### GOAL OF THE EXERCISE
Please write out all of the data below exactly, without including the pictures.
↓
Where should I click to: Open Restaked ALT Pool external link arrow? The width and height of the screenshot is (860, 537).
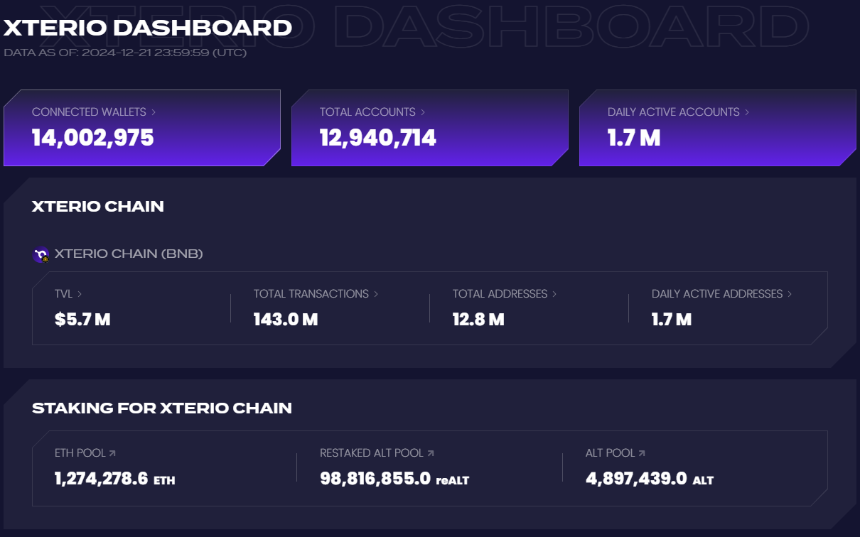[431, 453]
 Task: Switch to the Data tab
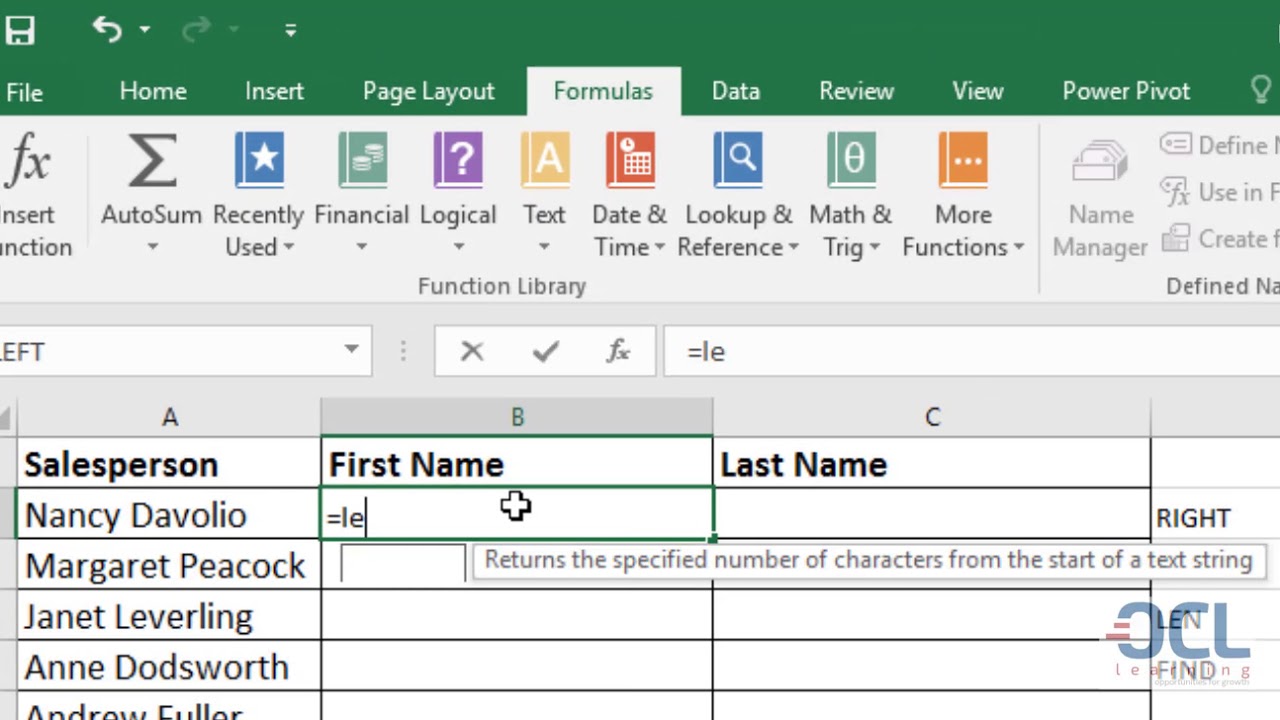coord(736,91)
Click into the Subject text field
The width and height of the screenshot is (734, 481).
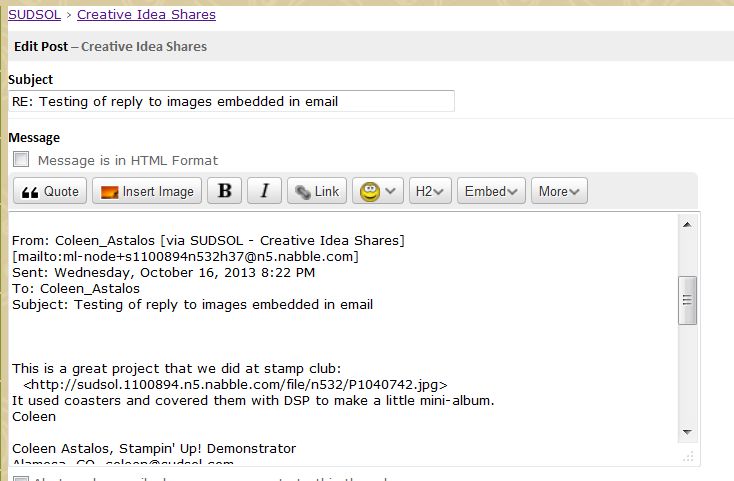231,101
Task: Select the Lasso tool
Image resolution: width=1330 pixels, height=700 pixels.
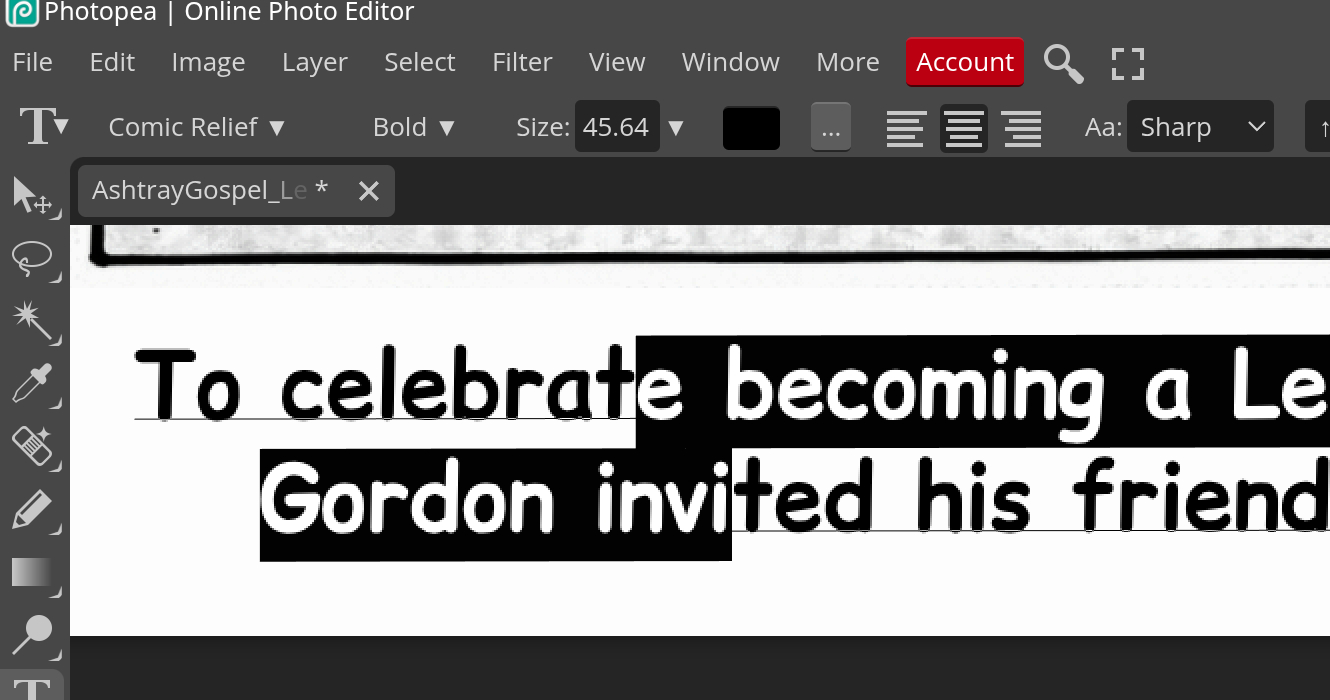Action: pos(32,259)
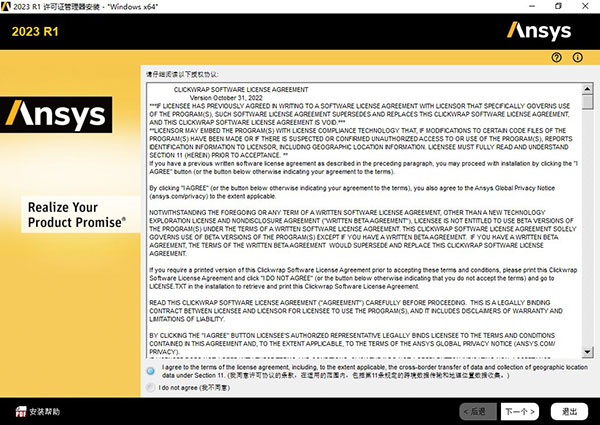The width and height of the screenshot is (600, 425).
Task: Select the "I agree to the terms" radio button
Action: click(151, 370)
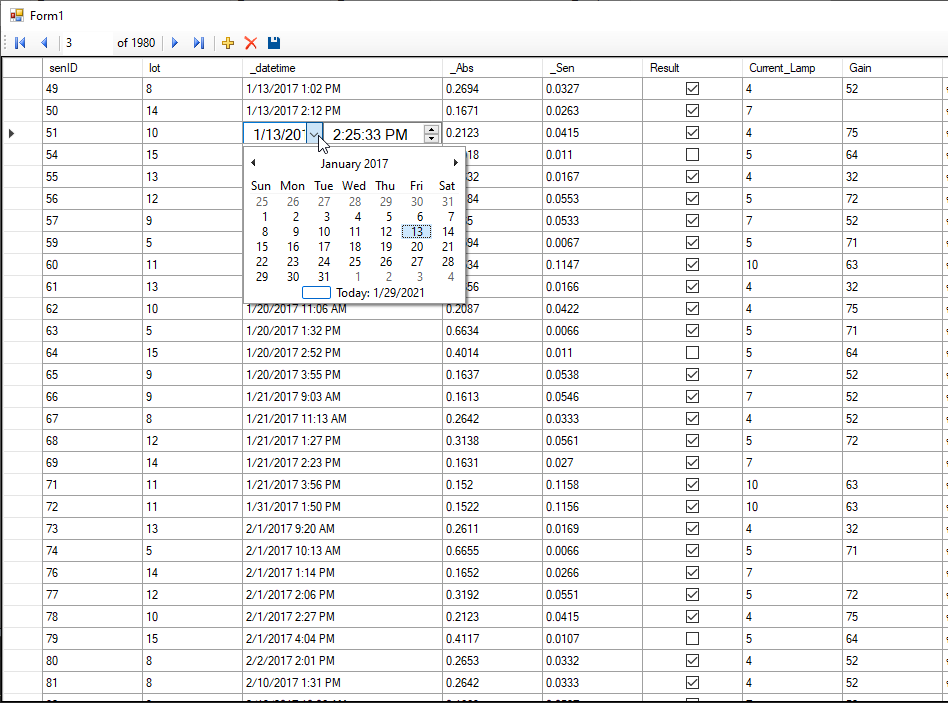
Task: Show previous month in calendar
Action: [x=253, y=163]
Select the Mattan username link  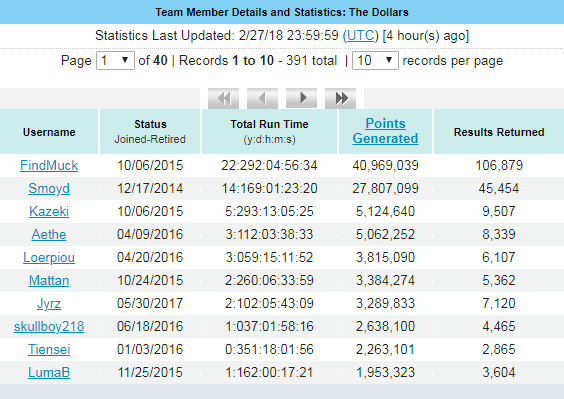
↑
### ANSWER TO THIS TASK
Where should I click to: Open Restaked ALT Pool external link arrow? The width and height of the screenshot is (860, 537).
[431, 453]
 Task: Switch to the Data tab
coord(736,91)
Click into the Subject text field
The width and height of the screenshot is (734, 481).
231,101
Task: Select the Lasso tool
Image resolution: width=1330 pixels, height=700 pixels.
Action: pos(32,259)
The width and height of the screenshot is (600, 425).
Task: Select the "I agree to the terms" radio button
Action: click(151, 370)
Task: Show previous month in calendar
Action: [x=253, y=163]
Select the Mattan username link  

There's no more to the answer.